Les procès-verbaux sont remis à
la cour martiale qui délibère à huis clos. Douze détenus sur quatorze sont
condamnés à mort, les deux autres, Fieschi et Canet devant être présentés
devant le procureur de la République afin
d'être poursuivis par la section spéciale
de la cour d'appel. A dix heures, le président de la cour martiale, assisté de
deux juges, a déjà lu la sentence aux condamnés, qui sont passés par les armes
à onze heures. Six heures au plus se sont donc écoulées entre la remise des
procès-verbaux à la cour martiale (une quarantaine avec ceux des accusateurs)

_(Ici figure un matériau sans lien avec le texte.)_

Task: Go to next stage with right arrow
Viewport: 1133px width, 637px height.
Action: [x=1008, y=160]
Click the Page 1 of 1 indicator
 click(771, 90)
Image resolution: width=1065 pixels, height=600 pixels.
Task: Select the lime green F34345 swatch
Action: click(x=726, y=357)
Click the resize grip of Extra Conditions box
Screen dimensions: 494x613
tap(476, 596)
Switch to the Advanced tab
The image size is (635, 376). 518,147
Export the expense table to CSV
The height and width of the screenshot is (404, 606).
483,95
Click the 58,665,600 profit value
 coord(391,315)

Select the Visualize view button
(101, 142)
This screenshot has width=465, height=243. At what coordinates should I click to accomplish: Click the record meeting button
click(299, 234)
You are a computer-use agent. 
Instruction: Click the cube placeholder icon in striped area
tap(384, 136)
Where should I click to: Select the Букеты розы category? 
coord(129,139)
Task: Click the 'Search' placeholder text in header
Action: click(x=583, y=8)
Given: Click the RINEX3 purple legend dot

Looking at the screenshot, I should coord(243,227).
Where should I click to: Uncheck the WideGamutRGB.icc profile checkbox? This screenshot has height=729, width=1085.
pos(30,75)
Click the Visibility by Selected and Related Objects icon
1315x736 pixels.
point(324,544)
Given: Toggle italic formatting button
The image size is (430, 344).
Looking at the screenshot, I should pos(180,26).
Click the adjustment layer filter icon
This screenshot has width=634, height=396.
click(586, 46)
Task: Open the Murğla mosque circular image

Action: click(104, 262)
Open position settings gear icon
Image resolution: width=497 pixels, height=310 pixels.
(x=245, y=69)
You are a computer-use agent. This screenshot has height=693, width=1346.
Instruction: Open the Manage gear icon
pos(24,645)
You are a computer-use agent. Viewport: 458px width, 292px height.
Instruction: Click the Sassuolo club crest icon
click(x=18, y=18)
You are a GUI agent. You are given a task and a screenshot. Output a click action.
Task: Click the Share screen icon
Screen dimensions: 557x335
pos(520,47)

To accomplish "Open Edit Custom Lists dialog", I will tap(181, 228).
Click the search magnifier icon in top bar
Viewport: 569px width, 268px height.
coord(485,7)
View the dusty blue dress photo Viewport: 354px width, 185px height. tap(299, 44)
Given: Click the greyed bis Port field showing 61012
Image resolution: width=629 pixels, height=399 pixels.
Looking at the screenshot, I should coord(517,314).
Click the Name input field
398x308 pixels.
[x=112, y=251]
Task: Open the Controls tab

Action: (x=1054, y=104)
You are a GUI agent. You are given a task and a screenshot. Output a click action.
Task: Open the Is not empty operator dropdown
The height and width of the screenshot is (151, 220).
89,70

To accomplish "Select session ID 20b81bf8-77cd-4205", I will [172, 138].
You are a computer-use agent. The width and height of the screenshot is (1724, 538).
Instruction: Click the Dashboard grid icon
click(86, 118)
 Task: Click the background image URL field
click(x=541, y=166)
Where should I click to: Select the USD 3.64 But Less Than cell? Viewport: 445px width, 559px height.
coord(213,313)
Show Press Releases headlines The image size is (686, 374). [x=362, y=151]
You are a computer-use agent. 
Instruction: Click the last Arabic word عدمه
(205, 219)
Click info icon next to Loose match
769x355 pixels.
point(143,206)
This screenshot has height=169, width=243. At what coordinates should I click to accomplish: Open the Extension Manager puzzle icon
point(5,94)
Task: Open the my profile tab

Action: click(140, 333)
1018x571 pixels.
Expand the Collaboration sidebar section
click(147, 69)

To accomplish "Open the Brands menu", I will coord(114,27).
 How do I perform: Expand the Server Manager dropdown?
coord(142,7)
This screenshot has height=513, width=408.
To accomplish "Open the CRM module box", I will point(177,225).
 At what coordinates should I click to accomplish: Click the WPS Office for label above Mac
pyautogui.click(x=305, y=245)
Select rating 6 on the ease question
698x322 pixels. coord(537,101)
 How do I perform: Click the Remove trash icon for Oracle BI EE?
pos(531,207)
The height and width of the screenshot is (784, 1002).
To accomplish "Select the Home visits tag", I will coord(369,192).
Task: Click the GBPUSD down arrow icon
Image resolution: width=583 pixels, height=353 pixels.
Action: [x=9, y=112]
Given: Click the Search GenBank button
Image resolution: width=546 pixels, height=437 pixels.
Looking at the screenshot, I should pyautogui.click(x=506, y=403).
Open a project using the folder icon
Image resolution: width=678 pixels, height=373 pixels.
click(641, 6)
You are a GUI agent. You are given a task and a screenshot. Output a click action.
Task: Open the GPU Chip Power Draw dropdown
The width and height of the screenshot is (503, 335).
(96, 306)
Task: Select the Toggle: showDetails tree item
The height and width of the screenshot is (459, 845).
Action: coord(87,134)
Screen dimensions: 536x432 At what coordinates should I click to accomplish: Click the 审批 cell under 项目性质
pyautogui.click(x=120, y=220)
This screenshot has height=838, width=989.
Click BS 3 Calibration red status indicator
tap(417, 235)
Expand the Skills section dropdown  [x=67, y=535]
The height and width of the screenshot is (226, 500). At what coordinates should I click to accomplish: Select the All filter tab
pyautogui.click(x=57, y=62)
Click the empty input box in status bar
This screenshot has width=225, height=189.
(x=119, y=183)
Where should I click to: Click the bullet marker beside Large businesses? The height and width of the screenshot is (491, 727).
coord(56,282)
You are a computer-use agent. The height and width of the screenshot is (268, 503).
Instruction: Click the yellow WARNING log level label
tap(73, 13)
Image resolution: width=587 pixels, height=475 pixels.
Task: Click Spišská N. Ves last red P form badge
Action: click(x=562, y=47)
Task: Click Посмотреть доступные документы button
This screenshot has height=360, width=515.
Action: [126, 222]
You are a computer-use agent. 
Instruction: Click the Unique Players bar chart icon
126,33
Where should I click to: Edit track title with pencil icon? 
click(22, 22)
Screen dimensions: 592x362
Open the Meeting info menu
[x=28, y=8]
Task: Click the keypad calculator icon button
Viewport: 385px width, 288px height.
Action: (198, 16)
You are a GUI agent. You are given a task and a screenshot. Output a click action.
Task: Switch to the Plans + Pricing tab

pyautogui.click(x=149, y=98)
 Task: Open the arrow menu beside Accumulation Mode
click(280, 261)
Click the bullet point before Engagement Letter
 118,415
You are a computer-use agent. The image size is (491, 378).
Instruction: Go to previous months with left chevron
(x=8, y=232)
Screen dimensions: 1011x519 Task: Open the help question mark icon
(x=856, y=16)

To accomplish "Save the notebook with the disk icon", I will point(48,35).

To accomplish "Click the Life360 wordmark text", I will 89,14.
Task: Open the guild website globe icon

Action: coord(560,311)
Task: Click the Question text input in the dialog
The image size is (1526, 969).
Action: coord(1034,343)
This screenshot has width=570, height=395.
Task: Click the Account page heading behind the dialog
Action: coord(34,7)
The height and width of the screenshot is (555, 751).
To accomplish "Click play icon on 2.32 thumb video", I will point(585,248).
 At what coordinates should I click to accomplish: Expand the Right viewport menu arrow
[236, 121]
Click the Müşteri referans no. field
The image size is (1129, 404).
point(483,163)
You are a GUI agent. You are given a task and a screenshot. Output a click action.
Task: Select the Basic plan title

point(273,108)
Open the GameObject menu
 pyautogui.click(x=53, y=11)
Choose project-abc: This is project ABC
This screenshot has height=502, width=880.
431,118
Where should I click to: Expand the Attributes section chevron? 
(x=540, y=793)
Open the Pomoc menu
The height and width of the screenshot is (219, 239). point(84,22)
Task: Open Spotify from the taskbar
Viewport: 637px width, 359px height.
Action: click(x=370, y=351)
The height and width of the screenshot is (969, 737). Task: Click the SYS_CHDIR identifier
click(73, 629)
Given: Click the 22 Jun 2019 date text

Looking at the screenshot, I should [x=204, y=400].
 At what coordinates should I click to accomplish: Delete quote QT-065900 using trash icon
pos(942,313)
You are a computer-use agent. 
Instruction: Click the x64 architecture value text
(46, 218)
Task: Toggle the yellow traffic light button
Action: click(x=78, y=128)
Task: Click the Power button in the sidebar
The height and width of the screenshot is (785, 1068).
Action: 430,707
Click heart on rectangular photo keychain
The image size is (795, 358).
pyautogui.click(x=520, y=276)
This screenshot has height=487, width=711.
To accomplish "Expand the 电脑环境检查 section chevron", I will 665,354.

et l'exécution de la sentence, sans aucune défense ni plaidoirie.
Outre les deux
« rescapés » de la cour martiale, Canet et Fieschi, dix-neuf autres
dossiers doivent être soumis à la section spéciale. Les détenus visés sont
tous suspectés, soit d'avoir participé activement à la mutinerie (sept
détenus), soit d'avoir joué un rôle dans l'organisation clandestine des
prisonniers (douze détenus). Au total, vingt et un dossiers sont renvoyés
devant la section spéciale d'Agen ; ces
hommes sont envoyés au quartier cellulaire
avec une trentaine d'autres détenus contre lesquels aucune charge particulière
n'est retenue, mais qui ont été mis de côté lors de la sélection du 20 février,
soit en raison de leur insubordination, soit après avoir été désignés par le personnel. Le quartier
cellulaire devient alors pour les détenus et la Résistance extérieure le
« quartier des otages ». Trente six détenus du quartier cellulaire
seront transférés vers la prison de Blois le 18 mai avant de rejoindre
Compiègne pour être déportés. Les autres sont livrés aux autorités allemandes
le 30 mai 1944.
D'après l'ouvrage de Corinne Jaladieu, La prison politique sous Vichy. L'exemple des centrales d'Eysses et de Rennes, L'Harmattan, 2007.